Vastgoedprijzen stabiel, maar energieverslindende panden zakken in prijs
In Vlaanderen nemen de transacties op de vastgoedmarkt dit jaar sterk af, zo blijkt uit de nieuwste Vastgoedbarometer van de Federatie van het Notariaat. De prijzen van huizen bleven over de eerste 9 maanden van het wel jaar stabiel. Enige nuance: energieverslindende panden zakken wel fel in prijs.
Er zijn niet alleen minder kopers, maar vooral: wie een huis of een appartement koopt, wil een pand dat voldoet aan de klimaatnormen. Kopers kiezen voor instapklare panden waar ze geen gedoe mee hebben. “Daardoor zie je een tweedeling in de markt”, zegt notaris Bart Van Opstal. “De vraag naar goede panden neemt toe, waardoor die duurder worden. Voor woningen met een ongunstig EPC-label zijn er steeds minder kopers. Die panden kennen soms sterke prijsdalingen.” Doordat goed geïsoleerde panden en problematische woningen niet apart in kaart gebracht worden, zijn er geen betrouwbare cijfers over de omvang van die tweedeling.

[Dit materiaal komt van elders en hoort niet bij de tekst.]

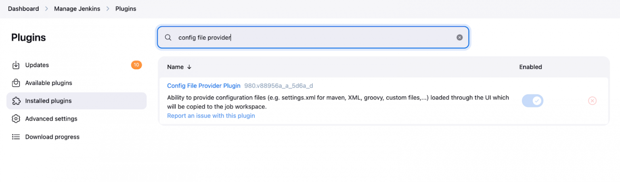The height and width of the screenshot is (182, 620).
Task: Uninstall Config File Provider Plugin via red X
Action: point(592,101)
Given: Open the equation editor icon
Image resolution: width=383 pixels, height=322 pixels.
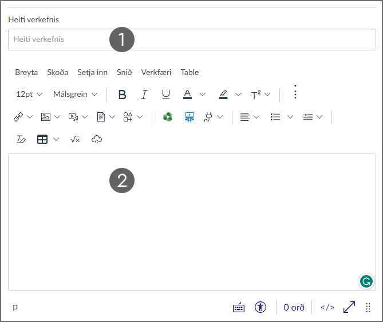Looking at the screenshot, I should (x=75, y=139).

De prijs van alle huizen samen steeg in de eerste negen maanden van dit jaar nog met 0,9 procent, terwijl alle appartementen samen 2,9 procent duurder werden.

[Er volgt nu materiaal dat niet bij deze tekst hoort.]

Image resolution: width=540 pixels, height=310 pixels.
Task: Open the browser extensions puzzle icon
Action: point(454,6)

Daling voor panden met slecht EPC-label
Het aantal transacties nam af met 3,1 procent vergeleken met de eerste negen maanden van vorig jaar. Vermoed wordt dat de markt in duurzamere woningen stabiel of nog licht stijgend was en dat de daling uitsluitend geldt voor panden met een slecht EPC-label (D tot G). In het aantal vastgoedtransacties zitten zowel vastgoedbeleggingen zonder woonkrediet vervat als aankopen van – meestal – jongeren die gauw 200.000 euro moeten lenen bij een bank. Jongeren zien dat geld lenen veel duurder is geworden, terwijl beleggers zien dat er stilaan alternatieven zijn voor vastgoed, zoals obligaties. “Wie vastgoed kocht als belegging heeft niet slecht geboerd”, zegt Van Opstal. “Sinds 2018 werden huizen gemiddeld 28,7 procent duurder en appartementen 23,5 procent. Daarbij komt ook het huurrendement.”
Cijfers nog steeds beter dan voor corona
De vastgoedmarkt is wel over zijn hoogtepunt heen. In Vlaanderen namen de transacties in de eerste negen maanden van dit jaar met 5 procent af. Dat is meer dan het Belgische gemiddelde (-3,1 procent). Volgens Van Opstal blijft het aantal transacties nog altijd 10,9 procent hoger dan in 2019, het jaar voor de coronacrisis uitbrak. “De conclusie is dat de Belgische vastgoedmarkt vrij stabiel blijft”, zegt Van Opstal. “Dat zien we niet in andere landen.” Her en der zijn er wel wat verschuivingen. West-Vlaanderen (-8,1 procent) kende de sterkste daling qua aantal transacties, maar de prijzen stegen wel licht. Appartementen stegen sneller in prijs dan huizen (+1,6 procent). In Antwerpen, de grootste markt in Vlaanderen, daalden de transacties in de eerste negen maanden met 5,5 procent. De huizenprijzen (+0,8 procent) stabiliseerden. Als je alleen naar het derde kwartaal kijkt, was er in Vlaanderen een daling van de vastgoedmarkt, maar nam de activiteit in Brussel en Wallonië toe. Een huis kostte in België gemiddeld 321.993 euro (+0,9 procent) terwijl dat in Vlaanderen 355.941 euro was (+2,3 procent). In Brussel was er een prijsdaling (-3,6 procent) tot 556.081 euro. Maar in Brussel zeggen gemiddelden weinig. Jongeren waren iets minder actief in de markt. De groep kopers die jonger was dan 30 jaar daalde van 30,3 procent over de eerste negen maanden van dit jaar naar 29 procent. In Waals-Brabant komen jongeren het minst aan de bak (18 procent). In Oost-Vlaanderen het meest (32,8 procent). In de cijfers van de notarisbarometer is er geen opsplitsing van panden die gekocht worden door beleggers en panden die gekocht worden om er zelf in te wonen. Het is ook niet duidelijk in welke mate het duurder krediet kopers weghoudt. De financieringskost nam in anderhalf jaar tijd met 20 procent toe. “Vorig jaar schrokken de mensen van de snel stijgende rente. Door de plafonnering van de rente, leggen kopers zich nu neer bij de nieuwe realiteit”, zegt Van Opstal.